Things with my friend are complicated and fragile and I feel totally inadequate as her confidant and life-line, but God has very definitively crossed our paths and I know that obedience looks like helping her in whatever way I can. As I began to read Give Her Wings, I instantly loved Megan’s ability to share her personal story, truth from God’s Word, and practical advice both for the victim of abuse and the ones seeking to help her. Towards the beginning of the book, Cox writes some of the most life-giving words to encourage victims of abuse to come out of their situation into freedom. She says, “A seed must first die and be buried, then life comes…I was made to be free. That thought right there is the new life peeking out” (6). LIFE, and life more abundantly is what Christ offers to all of us and it is what we, those who are believers and ambassadors of the gospel have to offer others. Cox reminds her readers of that purpose over and over again throughout the book.

Complicated. Messy. Scary. Ugly. Dark. Those are words that describe the life victims of abuse long to leave behind. As encouragers, we offer the hope of life after abuse but it often requires personal sacrifice. To me one of the most profound statements Megan makes for those seeking to be helpers to victims is this: “There really is something to our lives being messy…Look into the life of one person you knows God and you will find a bit of chaos somewhere along the way…What unintentionally separated the wheat from the tares in my life was the fact that some people decided to get into our mess and get all muddied up” (45). I have a choice to make…I can run and hide and leave my new friend to fend for herself or I can hang in there, push up my sleeves, get on my knees, and really just be a friend. I know what Jesus did for those who had messy lives, He reached into their messes and just loved them. Cox calls us to do the same.

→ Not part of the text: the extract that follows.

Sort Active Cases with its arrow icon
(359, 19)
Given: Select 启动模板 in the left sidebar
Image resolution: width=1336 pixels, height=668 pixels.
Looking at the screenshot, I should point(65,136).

If those of us who are in full-time ministry or are involved in ministry at any level are at all tuned into what’s going on in the lives of those whom God has surrounded us, then we will likely run across people who need us to get into their messy lives and help. And Megan Cox doesn’t mean fix them or their situation. No. In fact she will tell us that we can’t fix it and that fixing it isn’t ultimately the point. The point, according to Cox, is to love them well. We need to be available, loyal, truthful, and pointers to the One who made them and loves them. Cox writes, “Tell her [the victim] that God does not wish anyone to be abused. She needs to know this right away…If she understand that Jesus cares about the pain and loves her, the seeds are planted for her to be able to separate an abusive husband from the true God who loves her” (90).

I definitely found Megan’s book to be a useful tool for those who are counseling women who are victims of abuse or as a healing balm for those who have been or are involved in an abusive relationship. It’s a brilliant diamond hewn out of the rough grit of her personal experience leaving behind a life of abuse and straining toward the abundant life the Lord had planned for her. It’s a unique resource because Megan artfully weaves excerpts from her own journey in and around and through scripturally anchored advice and how-to’s. I highly recommend and urge those who are in women’s ministry or in church leadership in any capacity to read Give Her Wings. It is a must-have resource for the Church as we seek to demonstrate Christ-like love toward the hurting and the broken and the ones being put back together piece by beautiful piece.